(EXERCISE BRIEF):
The answer must be a single number: how many lines of the records below contain "Yarık".

Segment Start: ENTRIES SHOWN

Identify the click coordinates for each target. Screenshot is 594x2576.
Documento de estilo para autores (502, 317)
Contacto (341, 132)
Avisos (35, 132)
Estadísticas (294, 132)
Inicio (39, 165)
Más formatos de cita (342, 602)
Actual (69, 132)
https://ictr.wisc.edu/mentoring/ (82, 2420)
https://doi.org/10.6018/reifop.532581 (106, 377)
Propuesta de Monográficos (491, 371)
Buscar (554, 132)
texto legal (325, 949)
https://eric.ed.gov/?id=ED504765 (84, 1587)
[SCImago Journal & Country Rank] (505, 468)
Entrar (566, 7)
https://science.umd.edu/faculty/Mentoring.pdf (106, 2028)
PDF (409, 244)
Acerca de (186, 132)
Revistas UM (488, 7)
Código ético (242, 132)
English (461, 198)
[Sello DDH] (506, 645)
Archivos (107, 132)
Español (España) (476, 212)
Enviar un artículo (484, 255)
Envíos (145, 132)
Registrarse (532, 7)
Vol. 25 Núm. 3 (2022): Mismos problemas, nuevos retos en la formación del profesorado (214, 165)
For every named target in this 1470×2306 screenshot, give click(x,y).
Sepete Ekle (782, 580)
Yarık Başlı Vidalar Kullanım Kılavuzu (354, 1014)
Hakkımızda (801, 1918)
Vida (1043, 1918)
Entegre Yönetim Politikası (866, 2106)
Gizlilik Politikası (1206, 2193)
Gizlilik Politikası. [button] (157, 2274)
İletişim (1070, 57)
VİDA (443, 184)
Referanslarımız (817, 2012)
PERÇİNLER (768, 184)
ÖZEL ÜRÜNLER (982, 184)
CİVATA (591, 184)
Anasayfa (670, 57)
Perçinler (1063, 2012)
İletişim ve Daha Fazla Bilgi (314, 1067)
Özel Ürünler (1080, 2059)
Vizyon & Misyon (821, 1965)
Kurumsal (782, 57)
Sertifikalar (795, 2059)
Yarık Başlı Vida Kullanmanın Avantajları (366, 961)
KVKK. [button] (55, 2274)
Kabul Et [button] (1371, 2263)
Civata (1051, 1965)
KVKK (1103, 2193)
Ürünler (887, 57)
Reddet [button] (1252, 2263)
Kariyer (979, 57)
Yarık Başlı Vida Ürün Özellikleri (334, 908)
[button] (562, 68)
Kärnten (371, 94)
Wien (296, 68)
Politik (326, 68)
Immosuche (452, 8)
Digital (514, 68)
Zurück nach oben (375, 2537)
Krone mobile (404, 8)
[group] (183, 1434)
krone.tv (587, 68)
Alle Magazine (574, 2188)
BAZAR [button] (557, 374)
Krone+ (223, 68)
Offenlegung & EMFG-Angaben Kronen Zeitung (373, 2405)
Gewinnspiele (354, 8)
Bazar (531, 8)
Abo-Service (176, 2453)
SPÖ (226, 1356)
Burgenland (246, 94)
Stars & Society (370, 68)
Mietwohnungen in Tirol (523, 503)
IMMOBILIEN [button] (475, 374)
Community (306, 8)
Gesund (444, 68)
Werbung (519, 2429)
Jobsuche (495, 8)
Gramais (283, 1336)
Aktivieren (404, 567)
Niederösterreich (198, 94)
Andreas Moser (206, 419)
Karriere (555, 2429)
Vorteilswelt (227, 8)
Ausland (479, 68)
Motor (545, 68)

Segment End: ENTRIES SHOWN

(SOLVED EXERCISE):
3